データ行 –
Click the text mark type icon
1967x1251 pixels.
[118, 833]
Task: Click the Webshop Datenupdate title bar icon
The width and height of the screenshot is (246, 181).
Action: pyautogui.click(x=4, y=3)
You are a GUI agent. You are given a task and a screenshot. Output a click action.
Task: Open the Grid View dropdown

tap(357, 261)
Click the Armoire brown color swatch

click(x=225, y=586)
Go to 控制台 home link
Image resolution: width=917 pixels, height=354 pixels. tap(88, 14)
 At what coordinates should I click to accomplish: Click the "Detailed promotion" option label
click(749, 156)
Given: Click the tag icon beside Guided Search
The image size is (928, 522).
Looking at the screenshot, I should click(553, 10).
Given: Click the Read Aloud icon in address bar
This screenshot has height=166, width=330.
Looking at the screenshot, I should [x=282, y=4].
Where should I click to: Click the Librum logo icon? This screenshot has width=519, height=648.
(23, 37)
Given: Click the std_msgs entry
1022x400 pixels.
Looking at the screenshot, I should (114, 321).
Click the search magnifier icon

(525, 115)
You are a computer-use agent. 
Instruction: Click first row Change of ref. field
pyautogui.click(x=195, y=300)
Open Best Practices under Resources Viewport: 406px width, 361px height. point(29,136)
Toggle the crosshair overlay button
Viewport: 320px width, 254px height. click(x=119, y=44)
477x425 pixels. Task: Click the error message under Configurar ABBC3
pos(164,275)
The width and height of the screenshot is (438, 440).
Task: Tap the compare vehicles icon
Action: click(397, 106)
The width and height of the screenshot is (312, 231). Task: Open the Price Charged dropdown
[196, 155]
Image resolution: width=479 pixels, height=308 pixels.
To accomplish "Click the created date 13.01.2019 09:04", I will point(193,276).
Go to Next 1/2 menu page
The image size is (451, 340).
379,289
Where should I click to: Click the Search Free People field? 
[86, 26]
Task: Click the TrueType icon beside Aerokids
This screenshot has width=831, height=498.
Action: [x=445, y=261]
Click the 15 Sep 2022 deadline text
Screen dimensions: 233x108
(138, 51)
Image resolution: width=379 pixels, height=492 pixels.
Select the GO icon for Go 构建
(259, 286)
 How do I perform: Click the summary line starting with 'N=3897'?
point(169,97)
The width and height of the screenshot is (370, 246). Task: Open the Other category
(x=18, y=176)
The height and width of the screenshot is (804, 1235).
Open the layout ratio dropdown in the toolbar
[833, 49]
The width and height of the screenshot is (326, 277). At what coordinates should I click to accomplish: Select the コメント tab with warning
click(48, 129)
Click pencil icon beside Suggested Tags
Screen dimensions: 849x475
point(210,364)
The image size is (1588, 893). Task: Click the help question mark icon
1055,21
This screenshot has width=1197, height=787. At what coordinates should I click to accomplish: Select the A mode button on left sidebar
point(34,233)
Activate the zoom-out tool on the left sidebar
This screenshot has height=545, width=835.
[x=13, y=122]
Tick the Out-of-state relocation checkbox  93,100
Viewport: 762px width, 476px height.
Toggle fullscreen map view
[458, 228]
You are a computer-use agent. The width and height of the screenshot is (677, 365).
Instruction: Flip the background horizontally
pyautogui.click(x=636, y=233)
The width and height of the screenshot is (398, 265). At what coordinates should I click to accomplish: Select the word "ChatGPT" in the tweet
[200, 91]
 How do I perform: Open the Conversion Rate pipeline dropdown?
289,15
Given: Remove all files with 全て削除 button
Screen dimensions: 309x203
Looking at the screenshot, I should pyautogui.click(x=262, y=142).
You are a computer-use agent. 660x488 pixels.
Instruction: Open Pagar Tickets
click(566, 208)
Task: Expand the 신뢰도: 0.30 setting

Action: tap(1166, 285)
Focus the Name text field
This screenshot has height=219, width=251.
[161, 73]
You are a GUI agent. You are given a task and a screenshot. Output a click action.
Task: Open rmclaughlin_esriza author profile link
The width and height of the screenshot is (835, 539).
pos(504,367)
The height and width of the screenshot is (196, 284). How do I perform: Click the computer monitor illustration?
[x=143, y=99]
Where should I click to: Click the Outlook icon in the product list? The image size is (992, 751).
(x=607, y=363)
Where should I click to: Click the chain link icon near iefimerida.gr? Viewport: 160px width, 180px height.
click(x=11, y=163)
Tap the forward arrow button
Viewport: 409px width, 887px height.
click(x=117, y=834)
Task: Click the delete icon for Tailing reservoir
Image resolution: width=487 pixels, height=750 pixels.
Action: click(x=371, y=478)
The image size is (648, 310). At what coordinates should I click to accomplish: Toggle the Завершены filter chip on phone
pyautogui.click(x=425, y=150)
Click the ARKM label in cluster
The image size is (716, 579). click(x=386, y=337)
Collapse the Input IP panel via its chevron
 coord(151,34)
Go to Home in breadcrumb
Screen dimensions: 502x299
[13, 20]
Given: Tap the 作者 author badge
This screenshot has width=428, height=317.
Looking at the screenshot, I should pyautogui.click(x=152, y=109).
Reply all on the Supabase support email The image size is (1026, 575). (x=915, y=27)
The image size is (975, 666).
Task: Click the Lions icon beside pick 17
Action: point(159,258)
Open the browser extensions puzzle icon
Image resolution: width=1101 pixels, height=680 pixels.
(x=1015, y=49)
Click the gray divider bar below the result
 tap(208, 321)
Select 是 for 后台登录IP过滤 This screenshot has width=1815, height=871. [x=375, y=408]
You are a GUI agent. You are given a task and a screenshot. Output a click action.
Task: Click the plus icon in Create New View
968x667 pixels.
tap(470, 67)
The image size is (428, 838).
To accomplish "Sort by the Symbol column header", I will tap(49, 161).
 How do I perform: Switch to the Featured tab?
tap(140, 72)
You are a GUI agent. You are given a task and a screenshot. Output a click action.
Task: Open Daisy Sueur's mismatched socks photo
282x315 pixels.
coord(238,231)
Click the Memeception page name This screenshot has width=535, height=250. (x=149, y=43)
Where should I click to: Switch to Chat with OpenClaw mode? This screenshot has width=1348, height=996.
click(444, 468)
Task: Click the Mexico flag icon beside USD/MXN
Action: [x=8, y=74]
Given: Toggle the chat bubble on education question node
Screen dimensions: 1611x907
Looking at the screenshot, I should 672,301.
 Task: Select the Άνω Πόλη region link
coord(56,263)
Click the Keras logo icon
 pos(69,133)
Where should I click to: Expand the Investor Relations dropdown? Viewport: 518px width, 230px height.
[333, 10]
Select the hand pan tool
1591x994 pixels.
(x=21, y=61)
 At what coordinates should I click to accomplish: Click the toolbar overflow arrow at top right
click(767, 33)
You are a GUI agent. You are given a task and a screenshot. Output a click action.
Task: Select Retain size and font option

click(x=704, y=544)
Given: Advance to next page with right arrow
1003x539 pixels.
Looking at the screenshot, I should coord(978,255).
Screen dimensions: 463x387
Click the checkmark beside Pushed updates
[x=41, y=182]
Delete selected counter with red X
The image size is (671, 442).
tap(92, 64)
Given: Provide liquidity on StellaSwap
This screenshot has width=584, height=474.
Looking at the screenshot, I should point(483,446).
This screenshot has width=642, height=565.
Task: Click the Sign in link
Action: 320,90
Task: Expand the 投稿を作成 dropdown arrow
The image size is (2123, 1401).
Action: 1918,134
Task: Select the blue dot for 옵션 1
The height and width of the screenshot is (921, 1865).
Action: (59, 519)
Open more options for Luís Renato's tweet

課題概要 – 資料の冒頭から「Action: [x=445, y=261]」を含む行までの範囲で、「dropdown」を「pull-down」に更新してください。ほかは一切変えず、その範囲の行だけを出力します。

演習結果 –
Click the text mark type icon
1967x1251 pixels.
[118, 833]
Task: Click the Webshop Datenupdate title bar icon
The width and height of the screenshot is (246, 181).
Action: pyautogui.click(x=4, y=3)
You are a GUI agent. You are given a task and a screenshot. Output a click action.
Task: Open the Grid View pull-down

tap(357, 261)
Click the Armoire brown color swatch

click(x=225, y=586)
Go to 控制台 home link
Image resolution: width=917 pixels, height=354 pixels. tap(88, 14)
 At what coordinates should I click to accomplish: Click the "Detailed promotion" option label
click(749, 156)
Given: Click the tag icon beside Guided Search
The image size is (928, 522).
Looking at the screenshot, I should click(553, 10).
Given: Click the Read Aloud icon in address bar
This screenshot has height=166, width=330.
Looking at the screenshot, I should [x=282, y=4].
Where should I click to: Click the Librum logo icon? This screenshot has width=519, height=648.
(23, 37)
Given: Click the std_msgs entry
1022x400 pixels.
Looking at the screenshot, I should (114, 321).
Click the search magnifier icon

(525, 115)
You are a computer-use agent. 
Instruction: Click first row Change of ref. field
pyautogui.click(x=195, y=300)
Open Best Practices under Resources Viewport: 406px width, 361px height. point(29,136)
Toggle the crosshair overlay button
Viewport: 320px width, 254px height. click(x=119, y=44)
477x425 pixels. Task: Click the error message under Configurar ABBC3
pos(164,275)
The width and height of the screenshot is (438, 440).
Task: Tap the compare vehicles icon
Action: click(397, 106)
The width and height of the screenshot is (312, 231). Task: Open the Price Charged pull-down
[196, 155]
Image resolution: width=479 pixels, height=308 pixels.
To accomplish "Click the created date 13.01.2019 09:04", I will point(193,276).
Go to Next 1/2 menu page
The image size is (451, 340).
379,289
Where should I click to: Click the Search Free People field? 
[86, 26]
Task: Click the TrueType icon beside Aerokids
This screenshot has width=831, height=498.
Action: [x=445, y=261]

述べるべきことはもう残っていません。